Beside LDL cholesterol, data for TC, HDL cholesterol, non-HDL cholesterol and TG make up the primary lipid panel for hyperlipidemia diagnosis and cardiovascular risk estimation [44]. TC represents the cholesterol content in all circulating lipoproteins and a diet-induced decrease in TC correlates (as for LDL cholesterol) well with the degree of reduction in CVD [13]. Non-HDL cholesterol, on the other hand, represents the cholesterol in all atherogenic particles. Thus, in contrast to LDL cholesterol, non-HDL cholesterol takes into account the atherogenic potential of remnant lipoproteins [44]. Meta-analysis data from epidemiological studies suggest that non-HDL cholesterol is at least equally good as LDL cholesterol as a predictor of cardiovascular risk in the general population [45]. Our reported changes in both TC and non-HDL cholesterol following the ketogenic LCHF diet were very similar to changes in LDL cholesterol, and consequently imply an increased cardiovascular risk.

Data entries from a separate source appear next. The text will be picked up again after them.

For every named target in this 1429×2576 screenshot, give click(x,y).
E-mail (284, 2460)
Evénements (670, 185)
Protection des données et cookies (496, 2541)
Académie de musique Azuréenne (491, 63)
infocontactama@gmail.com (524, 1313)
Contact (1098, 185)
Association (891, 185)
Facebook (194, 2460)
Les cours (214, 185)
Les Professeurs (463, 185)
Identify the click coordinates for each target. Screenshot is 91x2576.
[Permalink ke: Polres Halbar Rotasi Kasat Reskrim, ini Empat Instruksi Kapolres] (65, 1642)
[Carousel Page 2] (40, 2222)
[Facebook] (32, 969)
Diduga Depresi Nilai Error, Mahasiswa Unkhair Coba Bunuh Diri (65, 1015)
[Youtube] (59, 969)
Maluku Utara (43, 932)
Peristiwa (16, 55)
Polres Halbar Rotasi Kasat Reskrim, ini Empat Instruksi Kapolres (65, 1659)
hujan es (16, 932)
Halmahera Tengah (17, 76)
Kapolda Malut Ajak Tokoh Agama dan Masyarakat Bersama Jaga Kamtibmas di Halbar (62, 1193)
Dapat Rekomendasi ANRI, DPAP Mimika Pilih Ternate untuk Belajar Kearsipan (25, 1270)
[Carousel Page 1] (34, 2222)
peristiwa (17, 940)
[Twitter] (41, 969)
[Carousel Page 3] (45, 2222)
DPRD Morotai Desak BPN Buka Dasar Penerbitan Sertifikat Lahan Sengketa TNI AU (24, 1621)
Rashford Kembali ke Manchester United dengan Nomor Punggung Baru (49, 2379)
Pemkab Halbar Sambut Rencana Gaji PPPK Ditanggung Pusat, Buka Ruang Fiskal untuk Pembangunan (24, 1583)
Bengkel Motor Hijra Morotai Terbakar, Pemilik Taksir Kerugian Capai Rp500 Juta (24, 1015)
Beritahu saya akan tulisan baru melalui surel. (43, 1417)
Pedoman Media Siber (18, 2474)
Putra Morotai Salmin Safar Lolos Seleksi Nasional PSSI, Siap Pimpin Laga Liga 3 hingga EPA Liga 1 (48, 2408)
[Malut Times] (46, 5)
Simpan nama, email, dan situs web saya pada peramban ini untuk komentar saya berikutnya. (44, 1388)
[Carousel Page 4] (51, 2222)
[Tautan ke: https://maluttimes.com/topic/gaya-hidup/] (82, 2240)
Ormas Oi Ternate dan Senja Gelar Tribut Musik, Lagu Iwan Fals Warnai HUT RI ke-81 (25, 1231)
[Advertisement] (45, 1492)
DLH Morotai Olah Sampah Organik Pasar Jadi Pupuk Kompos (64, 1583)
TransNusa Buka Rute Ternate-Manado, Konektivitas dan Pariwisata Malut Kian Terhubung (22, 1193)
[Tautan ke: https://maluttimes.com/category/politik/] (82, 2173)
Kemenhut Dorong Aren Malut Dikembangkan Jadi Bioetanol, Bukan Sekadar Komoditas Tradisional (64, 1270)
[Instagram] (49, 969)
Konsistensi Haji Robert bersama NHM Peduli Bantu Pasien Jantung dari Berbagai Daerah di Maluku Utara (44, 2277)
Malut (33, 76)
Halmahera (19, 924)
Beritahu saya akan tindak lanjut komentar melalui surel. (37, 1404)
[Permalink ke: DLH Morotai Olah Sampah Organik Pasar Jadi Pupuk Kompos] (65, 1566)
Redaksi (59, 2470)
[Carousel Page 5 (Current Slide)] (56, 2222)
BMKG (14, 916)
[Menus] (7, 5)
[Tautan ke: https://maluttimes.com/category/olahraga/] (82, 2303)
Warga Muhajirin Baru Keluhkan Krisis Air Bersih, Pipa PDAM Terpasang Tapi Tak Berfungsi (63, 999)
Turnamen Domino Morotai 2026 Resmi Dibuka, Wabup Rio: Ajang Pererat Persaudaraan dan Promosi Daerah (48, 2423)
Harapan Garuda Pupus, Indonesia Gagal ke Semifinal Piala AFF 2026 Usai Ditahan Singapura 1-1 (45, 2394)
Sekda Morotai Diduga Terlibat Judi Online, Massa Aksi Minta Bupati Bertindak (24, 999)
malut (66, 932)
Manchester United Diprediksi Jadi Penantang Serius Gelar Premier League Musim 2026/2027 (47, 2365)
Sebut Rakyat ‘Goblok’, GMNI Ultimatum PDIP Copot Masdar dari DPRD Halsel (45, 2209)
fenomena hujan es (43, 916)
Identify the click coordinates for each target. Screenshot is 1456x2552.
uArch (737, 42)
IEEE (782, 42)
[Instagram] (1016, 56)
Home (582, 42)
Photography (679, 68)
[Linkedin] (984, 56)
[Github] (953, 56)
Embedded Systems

The LCHF diet induced a rather modest increase in HDL cholesterol (effect size 0.32 mM) in the current trial. Epidemiological data show that low HDL cholesterol is strongly associated with high risk of CVD [46], and measurement of HDL cholesterol seems useful for hyperlipidemia diagnosis and risk estimation [47,48,49]. Nonetheless, accumulating evidence over the last two decades indicates that low HDL cholesterol is unlikely to be a causal factor for atherosclerotic CVD, but instead a long-term marker of high levels of triglyceride-rich lipoproteins [50]. It is possible that other HDL parameters (such as function and cholesterol efflux) may be better markers of CVD risk [51], but this requires further development of HDL quality assays and clinical validation.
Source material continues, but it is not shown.